Woman: Nicht an jeder Ecke

Woman: Nicht an jeder EckeWoman
„Happy Freedom“
(Asmara)
Fast ist man versucht sich zu entschuldigen, weil man dem Kölner Trio nach Anhören ihrer vorzüglichen Single „Control“ Soulambitionen angedichtet hatte. Natürlich spielen Woman keinen Soul, ebensowenig wie Funk, Progrock, Synthpop oder Dance. Jedenfalls nicht ausschließlich. Denn was die Musik von Manuel Tran, Milan Jacobi und Carlos Hufschlag auszeichnet, ist die Fähigkeit, mit all den genannten Stilen so gekonnt zu jonglieren, daß es schwerfällt, diese Mixtur in eine einzige Schublade zu stecken. Das kann bisweilen auch gewaltig schiefgehen, man kann sich verzetteln und einen Gemischtwarenladen in Discountergröße aufbauen – die drei tun zum Glück das nicht. Der Sound von Woman ist angenehm ausbalanciert, geschmeidig und vertrackt zugleich, eigentlich finden sie immer einen Dreh, die Songs weder beliebig noch anstrengend klingen zu lassen.

Daß Zebo Adam, der Mann hinter den österreichischen Durchstartern Bilderbuch, seine  Finger an den Reglern hatte, läßt sich unschwer heraushören, ein Stück wie „Love“ hätte mit seinen breitbeinigen Gitarrenriffs plus ein wenig mehr Schmäh durchaus auch auf der letzten Platte der Wahlwiener Platz gefunden. Auch andere Bezüge sind mit Bedacht, aber aller Deutlichkeit gewählt – Pink Floyd schimmern passenderweise in einem Track namens „Money“ durch die Saiten, für Moroder, Zoot Woman und The Whitest Boy Alive bleibt bei „Marvelous City“ und „Concrete Jungle“ genügend Assoziationsspielraum, später darf man noch die Pronomen Space-, Post- und Art- in die Rock-bzw. Popkiste packen. Alles klug gemacht, Feinmechanik quasi, sämtliche Rädchen und Schräubchen sitzen und funktionieren an der richtigen Stelle und dank häufig eingestreuter, angenehm vertrauter Funkrhythmen kommt selbstredend der Tanzboden nicht zu kurz.

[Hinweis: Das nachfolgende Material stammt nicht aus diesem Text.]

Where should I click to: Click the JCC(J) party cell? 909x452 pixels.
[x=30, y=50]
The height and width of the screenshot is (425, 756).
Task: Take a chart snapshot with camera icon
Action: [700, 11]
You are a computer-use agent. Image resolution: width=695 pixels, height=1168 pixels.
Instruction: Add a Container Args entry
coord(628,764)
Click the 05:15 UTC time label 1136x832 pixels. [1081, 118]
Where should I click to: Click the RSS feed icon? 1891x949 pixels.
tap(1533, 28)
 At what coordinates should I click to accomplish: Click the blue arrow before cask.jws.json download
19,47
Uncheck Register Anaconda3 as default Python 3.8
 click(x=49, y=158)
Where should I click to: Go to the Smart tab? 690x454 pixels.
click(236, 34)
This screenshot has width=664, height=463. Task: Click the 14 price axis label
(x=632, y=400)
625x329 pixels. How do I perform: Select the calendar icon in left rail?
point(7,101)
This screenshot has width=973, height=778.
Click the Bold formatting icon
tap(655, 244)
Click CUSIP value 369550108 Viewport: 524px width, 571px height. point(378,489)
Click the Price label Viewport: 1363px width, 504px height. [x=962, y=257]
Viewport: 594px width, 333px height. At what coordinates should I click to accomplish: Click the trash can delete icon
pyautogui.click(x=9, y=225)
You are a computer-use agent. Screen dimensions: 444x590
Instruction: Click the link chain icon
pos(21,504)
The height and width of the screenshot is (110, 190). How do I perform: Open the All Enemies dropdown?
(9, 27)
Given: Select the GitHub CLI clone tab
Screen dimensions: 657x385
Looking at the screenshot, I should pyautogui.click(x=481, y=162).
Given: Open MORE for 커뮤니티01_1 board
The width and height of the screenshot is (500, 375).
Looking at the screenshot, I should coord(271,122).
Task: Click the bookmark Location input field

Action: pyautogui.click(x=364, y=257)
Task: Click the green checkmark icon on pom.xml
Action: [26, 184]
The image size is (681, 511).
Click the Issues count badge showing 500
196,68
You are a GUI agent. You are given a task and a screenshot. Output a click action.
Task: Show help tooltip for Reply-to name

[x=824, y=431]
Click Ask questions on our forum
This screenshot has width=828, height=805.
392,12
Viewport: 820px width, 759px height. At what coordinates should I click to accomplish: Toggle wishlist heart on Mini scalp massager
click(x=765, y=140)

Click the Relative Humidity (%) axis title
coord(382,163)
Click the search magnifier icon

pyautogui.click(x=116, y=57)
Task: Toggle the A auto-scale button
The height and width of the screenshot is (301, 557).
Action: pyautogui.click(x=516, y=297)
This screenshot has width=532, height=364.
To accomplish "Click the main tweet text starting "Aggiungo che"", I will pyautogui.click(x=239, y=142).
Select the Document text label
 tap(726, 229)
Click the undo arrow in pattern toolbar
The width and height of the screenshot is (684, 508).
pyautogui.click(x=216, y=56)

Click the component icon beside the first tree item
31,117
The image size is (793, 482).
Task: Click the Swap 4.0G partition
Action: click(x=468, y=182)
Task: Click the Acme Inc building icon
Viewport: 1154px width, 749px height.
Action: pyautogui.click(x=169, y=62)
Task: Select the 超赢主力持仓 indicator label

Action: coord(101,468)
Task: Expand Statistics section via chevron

Damit aus dem Ganzen kein allzu ausgelassenes Fest wird (was man bei dem Titel ja durchaus vermuten könnte), geht es textlich eher besinnlich zur Sache, dem Netzmagazin Diffus haben sie kürzlich in den Block diktiert, daß sie sich sehr wohl Sorgen um die politische Kultur und das Stimmungsbild in diesem Lande machen, insofern sind der fiese Bassbeat aus „Khung-Bo“ oder die Schwermut mancher Zeile keine Ausrutscher, sondern die Folge betonter Nachdenklichkeit. Soll heißen, so „happy“ ist die grenzenlose Freiheit nicht zu haben und hat man sie erst einmal, dann will auch verteidigt werden. All diese Dinge unter einen Hut zu bringen ist schon eine beachtliche Leistung, die – mit Verlaub – hierzulande in dieser Qualität nicht an jeder Straßenecke zu finden ist.